***** MATERIAL PROVIDED

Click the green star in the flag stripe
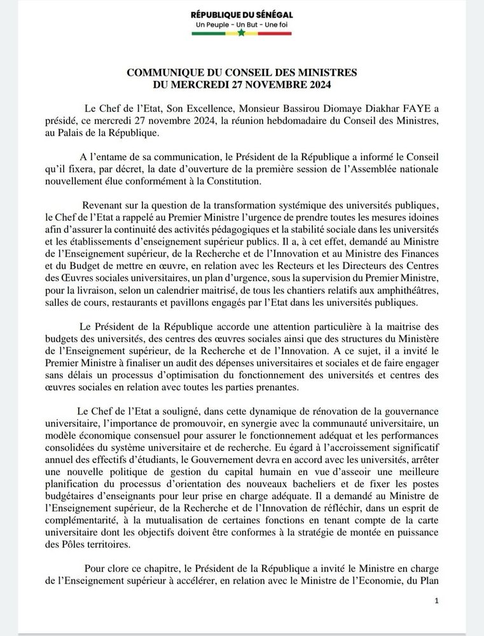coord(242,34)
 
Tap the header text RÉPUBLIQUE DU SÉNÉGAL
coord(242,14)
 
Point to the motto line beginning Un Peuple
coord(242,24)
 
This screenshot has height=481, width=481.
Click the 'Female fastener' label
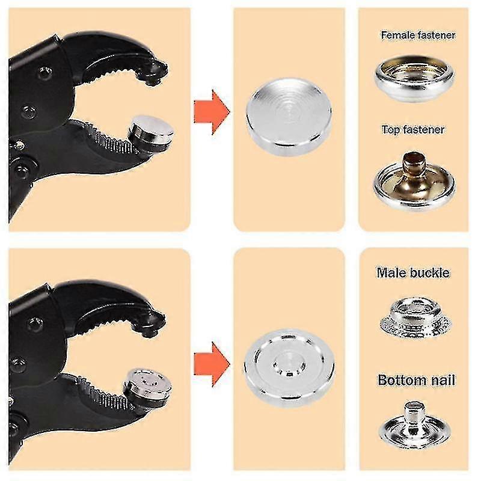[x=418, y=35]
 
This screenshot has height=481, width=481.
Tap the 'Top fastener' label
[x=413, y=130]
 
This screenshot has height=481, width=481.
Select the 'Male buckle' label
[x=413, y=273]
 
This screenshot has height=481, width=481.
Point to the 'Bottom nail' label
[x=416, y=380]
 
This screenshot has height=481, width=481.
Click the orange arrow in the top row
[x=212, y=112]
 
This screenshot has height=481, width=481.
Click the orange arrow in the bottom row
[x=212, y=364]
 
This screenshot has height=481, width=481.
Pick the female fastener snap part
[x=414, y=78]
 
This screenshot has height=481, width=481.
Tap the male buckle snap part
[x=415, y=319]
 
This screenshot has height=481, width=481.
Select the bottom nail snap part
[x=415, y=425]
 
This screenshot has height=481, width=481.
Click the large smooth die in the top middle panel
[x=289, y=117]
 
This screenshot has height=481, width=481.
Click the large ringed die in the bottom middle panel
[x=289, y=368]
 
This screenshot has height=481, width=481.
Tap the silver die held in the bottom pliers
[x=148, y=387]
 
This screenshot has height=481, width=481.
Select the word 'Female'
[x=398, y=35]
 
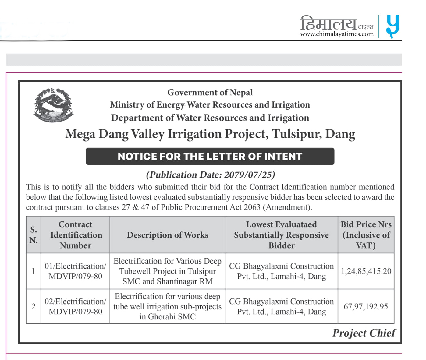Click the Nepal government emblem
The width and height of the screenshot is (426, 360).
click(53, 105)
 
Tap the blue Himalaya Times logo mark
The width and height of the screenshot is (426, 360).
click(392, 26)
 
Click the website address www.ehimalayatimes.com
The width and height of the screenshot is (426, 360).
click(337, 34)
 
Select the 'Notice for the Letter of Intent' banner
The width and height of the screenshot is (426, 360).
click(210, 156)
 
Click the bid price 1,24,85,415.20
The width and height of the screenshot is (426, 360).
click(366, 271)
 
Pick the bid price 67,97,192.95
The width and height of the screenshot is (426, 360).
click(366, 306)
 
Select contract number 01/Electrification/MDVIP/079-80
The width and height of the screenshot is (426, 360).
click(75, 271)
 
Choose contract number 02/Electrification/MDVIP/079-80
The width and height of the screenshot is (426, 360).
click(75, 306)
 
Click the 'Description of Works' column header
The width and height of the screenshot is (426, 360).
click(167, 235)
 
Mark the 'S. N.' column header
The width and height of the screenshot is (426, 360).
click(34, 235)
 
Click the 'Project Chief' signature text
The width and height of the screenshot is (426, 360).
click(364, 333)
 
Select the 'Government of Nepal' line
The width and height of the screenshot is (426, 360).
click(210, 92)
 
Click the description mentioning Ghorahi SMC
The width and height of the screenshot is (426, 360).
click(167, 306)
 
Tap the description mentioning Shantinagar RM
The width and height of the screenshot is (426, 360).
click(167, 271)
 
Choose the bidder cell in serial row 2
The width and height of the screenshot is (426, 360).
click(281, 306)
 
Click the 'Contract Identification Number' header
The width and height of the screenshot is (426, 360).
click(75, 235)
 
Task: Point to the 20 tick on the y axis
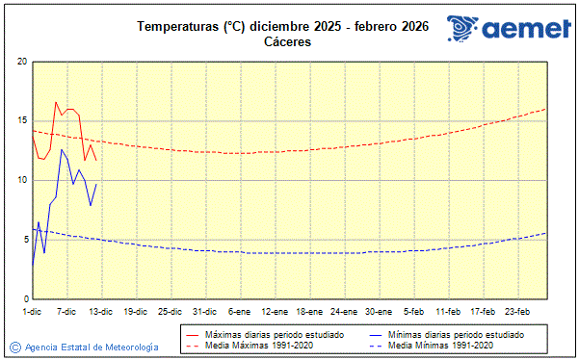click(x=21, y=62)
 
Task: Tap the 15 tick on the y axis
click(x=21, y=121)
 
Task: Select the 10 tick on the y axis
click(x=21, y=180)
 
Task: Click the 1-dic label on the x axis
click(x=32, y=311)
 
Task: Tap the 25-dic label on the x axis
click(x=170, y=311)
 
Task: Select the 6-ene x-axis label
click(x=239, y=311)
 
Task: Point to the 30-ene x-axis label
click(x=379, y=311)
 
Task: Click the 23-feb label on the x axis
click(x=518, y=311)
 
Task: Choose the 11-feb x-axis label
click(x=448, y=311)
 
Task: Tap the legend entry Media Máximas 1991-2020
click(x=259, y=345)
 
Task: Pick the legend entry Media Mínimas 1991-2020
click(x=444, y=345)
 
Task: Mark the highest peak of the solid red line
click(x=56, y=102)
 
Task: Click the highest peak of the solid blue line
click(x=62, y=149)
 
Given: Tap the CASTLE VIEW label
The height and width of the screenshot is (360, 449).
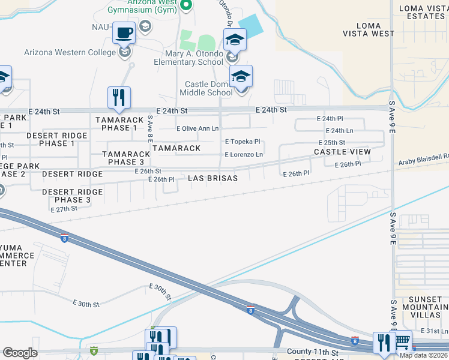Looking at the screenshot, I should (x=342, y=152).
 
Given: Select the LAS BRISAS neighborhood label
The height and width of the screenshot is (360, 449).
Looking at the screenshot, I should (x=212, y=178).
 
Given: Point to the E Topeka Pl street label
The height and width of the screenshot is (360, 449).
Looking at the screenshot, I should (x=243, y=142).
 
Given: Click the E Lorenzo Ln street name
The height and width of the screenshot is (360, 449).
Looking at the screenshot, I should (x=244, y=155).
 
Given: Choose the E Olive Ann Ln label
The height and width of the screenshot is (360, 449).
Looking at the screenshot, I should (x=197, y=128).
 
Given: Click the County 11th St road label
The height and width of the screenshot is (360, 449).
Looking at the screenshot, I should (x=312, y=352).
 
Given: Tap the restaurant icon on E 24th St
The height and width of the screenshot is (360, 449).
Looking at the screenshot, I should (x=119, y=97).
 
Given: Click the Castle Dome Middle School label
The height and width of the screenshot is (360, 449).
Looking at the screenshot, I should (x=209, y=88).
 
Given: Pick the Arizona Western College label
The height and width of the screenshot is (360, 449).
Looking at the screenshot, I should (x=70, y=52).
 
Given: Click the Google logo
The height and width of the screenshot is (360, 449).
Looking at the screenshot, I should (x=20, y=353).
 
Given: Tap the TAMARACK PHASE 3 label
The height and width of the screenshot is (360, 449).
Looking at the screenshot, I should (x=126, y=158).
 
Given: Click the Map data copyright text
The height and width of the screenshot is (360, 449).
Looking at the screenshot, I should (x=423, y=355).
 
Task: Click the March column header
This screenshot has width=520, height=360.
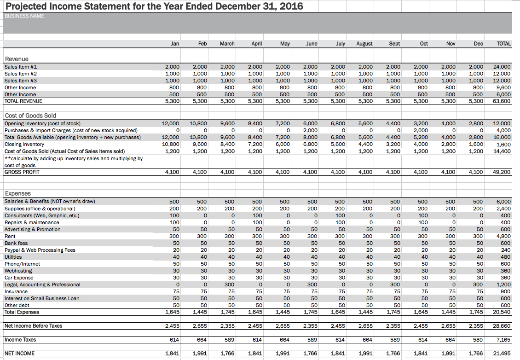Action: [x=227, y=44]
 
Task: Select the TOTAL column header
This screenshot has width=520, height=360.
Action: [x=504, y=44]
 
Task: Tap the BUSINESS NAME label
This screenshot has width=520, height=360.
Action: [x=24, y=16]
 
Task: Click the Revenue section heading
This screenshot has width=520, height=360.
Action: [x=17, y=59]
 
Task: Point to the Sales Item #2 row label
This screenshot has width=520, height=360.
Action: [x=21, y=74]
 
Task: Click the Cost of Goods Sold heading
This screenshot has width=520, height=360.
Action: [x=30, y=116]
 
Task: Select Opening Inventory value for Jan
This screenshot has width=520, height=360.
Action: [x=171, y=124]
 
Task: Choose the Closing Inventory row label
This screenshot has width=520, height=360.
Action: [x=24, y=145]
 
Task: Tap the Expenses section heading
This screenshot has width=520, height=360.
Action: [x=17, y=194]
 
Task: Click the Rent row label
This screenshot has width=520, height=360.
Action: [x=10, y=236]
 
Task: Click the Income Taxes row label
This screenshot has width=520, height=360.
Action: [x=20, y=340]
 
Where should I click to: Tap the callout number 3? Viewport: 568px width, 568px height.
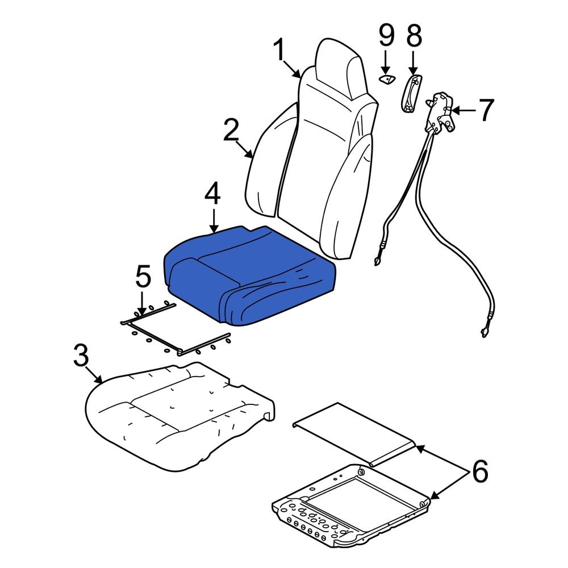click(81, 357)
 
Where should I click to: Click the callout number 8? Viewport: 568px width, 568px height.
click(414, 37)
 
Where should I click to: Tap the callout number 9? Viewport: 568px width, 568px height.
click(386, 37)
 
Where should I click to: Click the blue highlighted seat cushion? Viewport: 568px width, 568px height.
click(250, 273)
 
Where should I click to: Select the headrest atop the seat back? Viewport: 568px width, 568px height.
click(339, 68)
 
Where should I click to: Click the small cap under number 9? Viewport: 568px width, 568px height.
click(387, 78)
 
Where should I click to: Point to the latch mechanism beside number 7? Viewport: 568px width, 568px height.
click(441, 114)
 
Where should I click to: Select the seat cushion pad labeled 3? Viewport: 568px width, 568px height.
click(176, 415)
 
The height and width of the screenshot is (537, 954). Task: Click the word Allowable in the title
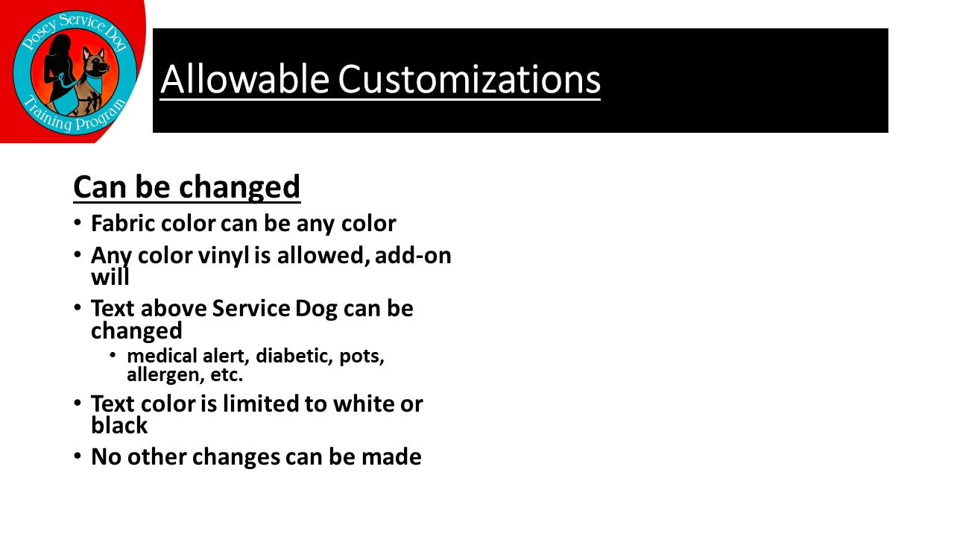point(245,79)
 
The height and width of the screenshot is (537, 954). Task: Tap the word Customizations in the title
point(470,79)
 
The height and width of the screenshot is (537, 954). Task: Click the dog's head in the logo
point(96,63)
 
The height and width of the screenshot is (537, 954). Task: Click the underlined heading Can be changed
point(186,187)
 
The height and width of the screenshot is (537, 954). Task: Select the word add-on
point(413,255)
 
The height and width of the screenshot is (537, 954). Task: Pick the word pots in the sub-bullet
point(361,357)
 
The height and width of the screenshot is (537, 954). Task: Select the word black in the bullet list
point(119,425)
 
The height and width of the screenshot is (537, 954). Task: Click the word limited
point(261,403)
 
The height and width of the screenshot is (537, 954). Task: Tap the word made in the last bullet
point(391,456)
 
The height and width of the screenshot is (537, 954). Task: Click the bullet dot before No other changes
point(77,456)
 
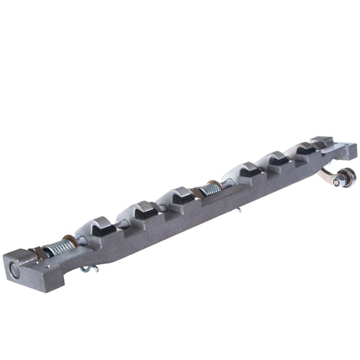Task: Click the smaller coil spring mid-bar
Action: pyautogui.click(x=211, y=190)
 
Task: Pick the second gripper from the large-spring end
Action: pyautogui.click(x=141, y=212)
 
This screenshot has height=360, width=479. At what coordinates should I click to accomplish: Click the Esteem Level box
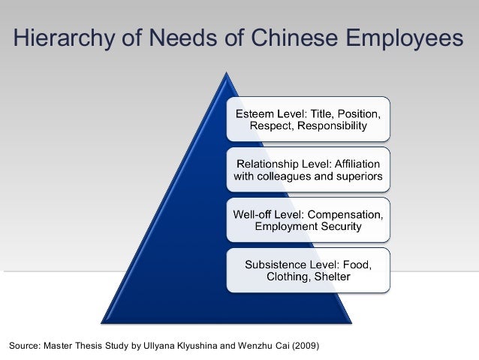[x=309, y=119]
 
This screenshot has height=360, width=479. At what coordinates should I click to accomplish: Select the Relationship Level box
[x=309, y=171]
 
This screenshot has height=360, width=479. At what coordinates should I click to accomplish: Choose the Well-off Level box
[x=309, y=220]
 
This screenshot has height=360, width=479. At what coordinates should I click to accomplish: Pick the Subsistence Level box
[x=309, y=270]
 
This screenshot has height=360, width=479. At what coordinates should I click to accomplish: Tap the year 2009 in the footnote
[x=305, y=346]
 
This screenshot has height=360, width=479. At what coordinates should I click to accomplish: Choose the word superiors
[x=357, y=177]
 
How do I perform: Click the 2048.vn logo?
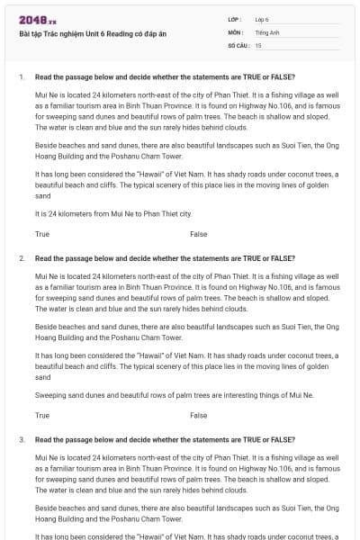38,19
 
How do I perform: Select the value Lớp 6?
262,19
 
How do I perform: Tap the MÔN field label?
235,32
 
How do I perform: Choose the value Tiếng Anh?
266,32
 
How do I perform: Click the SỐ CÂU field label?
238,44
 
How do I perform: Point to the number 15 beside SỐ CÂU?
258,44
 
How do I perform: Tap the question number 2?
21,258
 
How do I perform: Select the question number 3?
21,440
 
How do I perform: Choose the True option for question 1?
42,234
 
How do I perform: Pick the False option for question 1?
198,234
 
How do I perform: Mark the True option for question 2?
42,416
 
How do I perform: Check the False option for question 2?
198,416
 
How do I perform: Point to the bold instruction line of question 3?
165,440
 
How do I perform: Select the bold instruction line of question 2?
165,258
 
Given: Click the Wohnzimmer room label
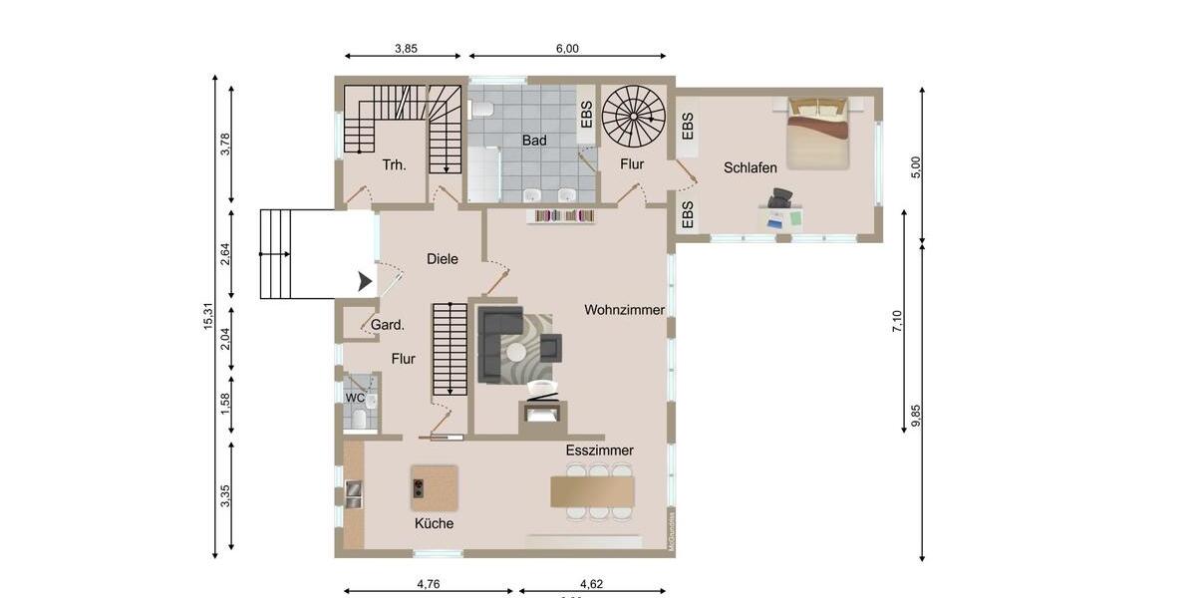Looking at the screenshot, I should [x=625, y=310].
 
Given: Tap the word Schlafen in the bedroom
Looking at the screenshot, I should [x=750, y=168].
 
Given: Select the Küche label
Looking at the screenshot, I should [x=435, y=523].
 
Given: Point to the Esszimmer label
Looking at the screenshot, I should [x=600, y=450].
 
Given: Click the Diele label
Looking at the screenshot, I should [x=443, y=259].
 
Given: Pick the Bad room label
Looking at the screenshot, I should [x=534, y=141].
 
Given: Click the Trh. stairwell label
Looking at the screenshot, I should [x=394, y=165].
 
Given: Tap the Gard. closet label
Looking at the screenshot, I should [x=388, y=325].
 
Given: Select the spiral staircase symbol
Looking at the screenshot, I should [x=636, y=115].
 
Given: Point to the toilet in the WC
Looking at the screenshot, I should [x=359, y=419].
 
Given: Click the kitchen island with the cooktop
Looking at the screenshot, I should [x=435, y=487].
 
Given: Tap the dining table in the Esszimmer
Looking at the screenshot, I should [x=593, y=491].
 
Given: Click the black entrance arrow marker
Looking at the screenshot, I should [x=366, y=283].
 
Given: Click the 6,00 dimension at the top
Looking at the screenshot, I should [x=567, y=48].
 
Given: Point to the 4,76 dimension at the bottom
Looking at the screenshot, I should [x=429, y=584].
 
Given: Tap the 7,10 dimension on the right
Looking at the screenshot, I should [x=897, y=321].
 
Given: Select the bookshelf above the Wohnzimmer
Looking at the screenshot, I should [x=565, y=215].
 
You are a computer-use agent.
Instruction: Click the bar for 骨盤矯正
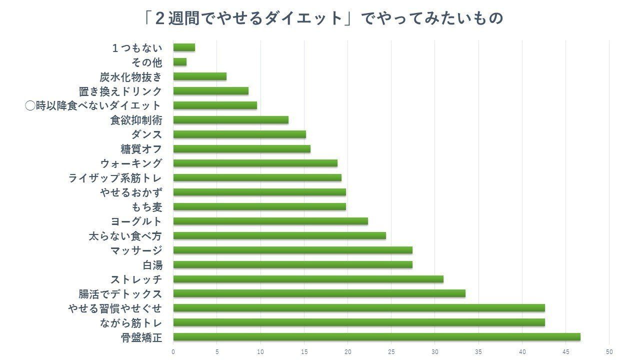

**********

WRITTEN TASK: Reproduce the lines above verbatim, beginning with the line containing "Task: Choose the Closing Inventory row label" and ending with the line containing "click(386, 37)", both inclusive, and omit the pictures.

CORRECT RESULT:
Task: Choose the Closing Inventory row label
This screenshot has width=520, height=360.
Action: [x=24, y=145]
 
Task: Tap the Expenses section heading
This screenshot has width=520, height=360.
Action: [x=17, y=194]
 
Task: Click the Rent row label
This screenshot has width=520, height=360.
Action: [x=10, y=236]
 
Task: Click the Income Taxes row label
This screenshot has width=520, height=360.
Action: [x=20, y=340]
 
Where should I click to: Tap the callout number 3? Viewport: 568px width, 568px height.
click(81, 357)
 
Where should I click to: Click the callout number 8? Viewport: 568px width, 568px height.
click(414, 37)
 
Where should I click to: Tap the callout number 9? Viewport: 568px width, 568px height.
click(386, 37)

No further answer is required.